I will trample on both worlds, I will dance in triumph forever!"
Along with scholars who have intensively studied Rumi, Kell Kearns says they also interviewed a 'whirling dervish' who lives the path of Rumi today.
"Uzeyir Ozyurt is a dervish from Konya, Turkey, who lives across the street from the Rumi Shrine," he says. "His family has tended the Rumi shrine. He grew up literally right next to where Rumi lived."
"All the cosmos is turning. All the world is turning," Ozyurt says. "The particles inside you are turning. Your blood, your heart is turning. Why I don't have to turn? The turning energy is the energy of love, the energy of God."
Kearns says they wanted their work to speak to the Islamic World and to the West.
"We want to empower those moderate Muslims with a figure like Rumi that they can call upon and call their own," he says. "And to let other Americans to know that peace, tolerance, universality, unity of humankind is the very heart of Islam. So we wanted to do something to dissolve the ignorance about the true nature of Islam."

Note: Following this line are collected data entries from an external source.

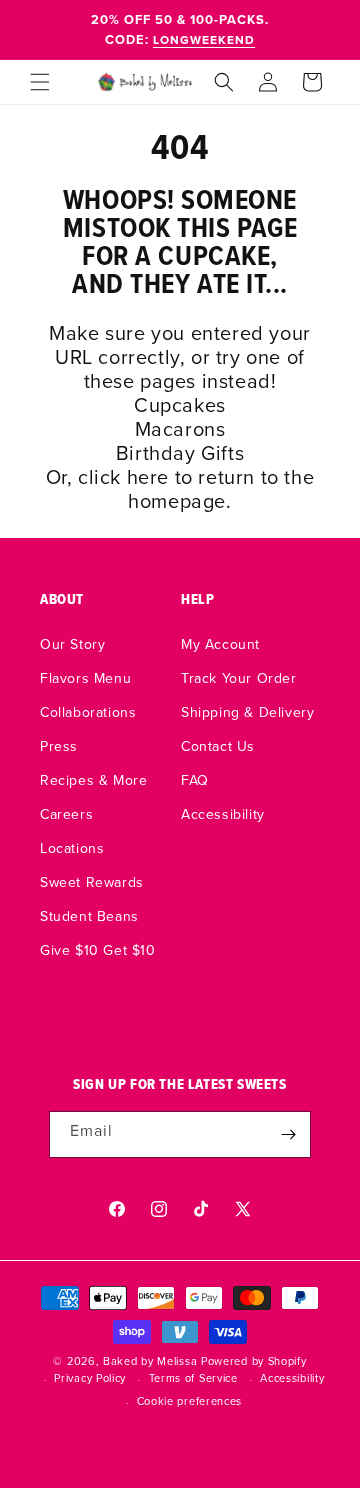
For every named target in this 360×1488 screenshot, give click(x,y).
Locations (72, 848)
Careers (66, 814)
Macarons (180, 428)
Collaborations (88, 712)
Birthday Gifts (180, 452)
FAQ (195, 780)
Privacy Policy (90, 1378)
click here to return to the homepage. (196, 488)
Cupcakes (180, 404)
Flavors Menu (85, 678)
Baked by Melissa (150, 1361)
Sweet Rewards (92, 882)
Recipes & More (93, 780)
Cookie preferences (190, 1401)
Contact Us (218, 746)
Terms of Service (193, 1378)
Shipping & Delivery (247, 712)
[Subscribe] (288, 1134)
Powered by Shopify (254, 1361)
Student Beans (89, 916)
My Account (220, 644)
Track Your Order (239, 678)
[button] (40, 82)
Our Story (72, 644)
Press (59, 746)
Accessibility (223, 814)
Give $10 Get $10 (98, 950)
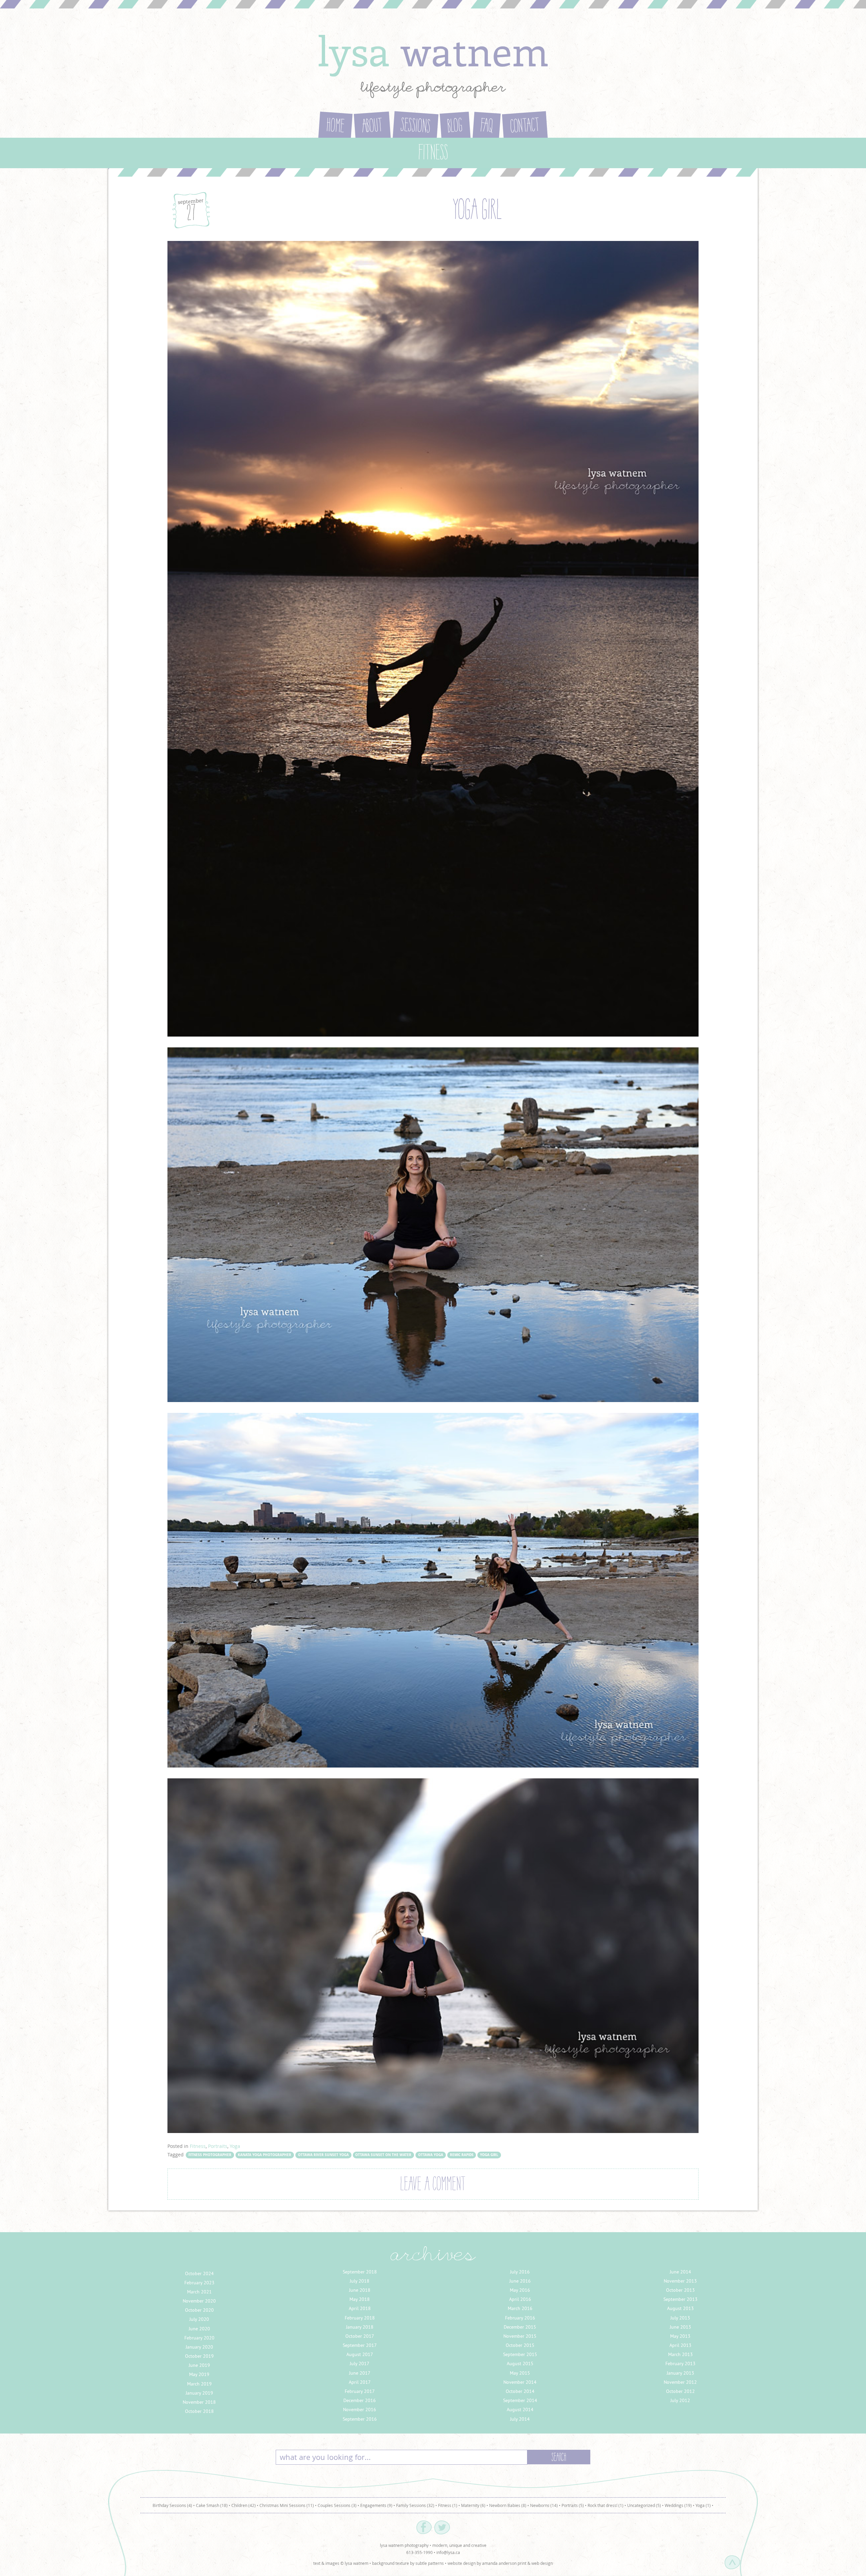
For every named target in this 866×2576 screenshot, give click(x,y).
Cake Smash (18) (212, 2505)
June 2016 (520, 2281)
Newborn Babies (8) (507, 2505)
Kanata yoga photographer (264, 2155)
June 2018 (359, 2290)
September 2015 (520, 2354)
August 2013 (680, 2308)
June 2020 (199, 2329)
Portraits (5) (573, 2505)
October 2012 (680, 2391)
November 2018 (199, 2402)
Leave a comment (432, 2185)
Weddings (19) (678, 2505)
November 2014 (520, 2382)
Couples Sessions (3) (337, 2505)
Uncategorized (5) (644, 2505)
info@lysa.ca (448, 2552)
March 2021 (199, 2292)
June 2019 (199, 2365)
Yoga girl (477, 212)
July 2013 (680, 2318)
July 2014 (520, 2419)
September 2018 (360, 2272)
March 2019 (199, 2384)
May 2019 (199, 2374)
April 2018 (360, 2308)
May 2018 (359, 2299)
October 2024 (199, 2273)
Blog (455, 126)
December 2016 (359, 2400)
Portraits (217, 2146)
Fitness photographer (209, 2155)
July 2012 (680, 2400)
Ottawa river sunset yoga (323, 2155)
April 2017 (360, 2382)
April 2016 (520, 2299)
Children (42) (243, 2505)
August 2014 (520, 2409)
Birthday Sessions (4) (172, 2505)
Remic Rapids (462, 2155)
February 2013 (680, 2363)
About (372, 126)
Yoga (235, 2146)
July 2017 (359, 2363)
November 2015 (520, 2336)
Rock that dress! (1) (605, 2505)
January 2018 (359, 2327)
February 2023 (199, 2283)
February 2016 (520, 2318)
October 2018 (199, 2411)
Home (335, 126)
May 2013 (680, 2336)
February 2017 (360, 2391)
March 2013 (680, 2354)
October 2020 (199, 2310)
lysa (433, 50)
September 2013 (680, 2299)
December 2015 (520, 2327)
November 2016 (359, 2409)
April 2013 (680, 2345)
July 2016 (520, 2272)
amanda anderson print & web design (517, 2563)
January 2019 (199, 2393)
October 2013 (680, 2290)
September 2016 (360, 2419)
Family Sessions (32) (415, 2505)
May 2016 (520, 2290)
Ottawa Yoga (430, 2155)
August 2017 (359, 2354)
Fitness (198, 2146)
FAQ (486, 126)
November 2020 (199, 2301)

Motivated by UNESCO's designation of 2007 as the International Year of Rumi, producers Lukas and Kearns finished the documentary in September. When they began screening the film, they established a tradition of holding an interfaith dialogue after each showing.
"Beginning from our global premier at the Universal Forum of Culture co-sponsored by UNESCO in Monterrey, Mexico, we had more than 1000 people, and this was a conference of interfaith leaders from around the world," Lukas says.
"It was amazing to see Hindus next to Muslims next to Christians next to Jains in this auditorium," Kearns adds. "We began to realize the power that Rumi has and this film has in particular."
That power, Kearns says, has created a momentum.
"The requests to do screenings of Rumi Returning and to participate in film festivals have come all the way from Tel Aviv to Jordan to London to Taiwan to Brazil, all over the world. We're getting requests literally almost every day for screenings of Rumi Returning," he says.
The U.S. television network PBS plans to broadcast Rumi Returning on October 2nd, around the end of the fasting month of Ramadan. Until then, the producers say they will continue to use the film as a vehicle to promote Rumi's message of interfaith dialogue, unity and love.